_Exercise directions_.
List each line of the data that holds the string "accomplish".

_Input records_.

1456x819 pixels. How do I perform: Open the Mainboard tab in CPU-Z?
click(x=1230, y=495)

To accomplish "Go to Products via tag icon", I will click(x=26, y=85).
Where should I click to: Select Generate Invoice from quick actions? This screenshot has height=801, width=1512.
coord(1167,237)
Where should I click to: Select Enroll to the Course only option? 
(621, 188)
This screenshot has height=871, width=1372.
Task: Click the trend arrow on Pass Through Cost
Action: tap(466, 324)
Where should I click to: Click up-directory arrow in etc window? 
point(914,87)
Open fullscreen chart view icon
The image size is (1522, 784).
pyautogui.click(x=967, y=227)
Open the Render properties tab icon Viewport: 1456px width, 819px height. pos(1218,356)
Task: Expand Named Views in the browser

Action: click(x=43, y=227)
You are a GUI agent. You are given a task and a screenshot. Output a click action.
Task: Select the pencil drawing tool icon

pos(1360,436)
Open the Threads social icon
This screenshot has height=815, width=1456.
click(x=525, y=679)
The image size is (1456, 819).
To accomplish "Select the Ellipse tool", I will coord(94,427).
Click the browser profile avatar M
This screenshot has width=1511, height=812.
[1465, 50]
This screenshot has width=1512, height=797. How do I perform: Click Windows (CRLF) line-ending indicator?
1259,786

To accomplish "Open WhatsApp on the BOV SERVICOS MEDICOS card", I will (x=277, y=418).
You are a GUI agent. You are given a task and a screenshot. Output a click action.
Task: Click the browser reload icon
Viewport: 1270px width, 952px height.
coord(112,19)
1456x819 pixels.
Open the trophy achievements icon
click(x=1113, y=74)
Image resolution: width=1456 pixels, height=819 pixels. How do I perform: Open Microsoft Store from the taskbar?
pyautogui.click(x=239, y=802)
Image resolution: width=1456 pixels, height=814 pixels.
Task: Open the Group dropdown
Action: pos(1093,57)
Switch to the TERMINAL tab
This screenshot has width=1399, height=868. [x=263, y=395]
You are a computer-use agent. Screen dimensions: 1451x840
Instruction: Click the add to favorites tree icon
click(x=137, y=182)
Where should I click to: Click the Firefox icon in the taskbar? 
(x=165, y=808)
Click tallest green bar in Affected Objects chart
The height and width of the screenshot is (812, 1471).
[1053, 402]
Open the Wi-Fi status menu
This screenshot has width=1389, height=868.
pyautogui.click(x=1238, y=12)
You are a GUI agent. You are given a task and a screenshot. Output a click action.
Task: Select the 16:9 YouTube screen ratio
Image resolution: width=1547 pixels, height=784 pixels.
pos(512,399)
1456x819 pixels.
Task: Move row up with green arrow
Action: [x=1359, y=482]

_Task solution_.
To accomplish "Go to Products via tag icon", I will click(x=26, y=85).
To accomplish "Select the Ellipse tool", I will coord(94,427).
To accomplish "Open WhatsApp on the BOV SERVICOS MEDICOS card", I will (x=277, y=418).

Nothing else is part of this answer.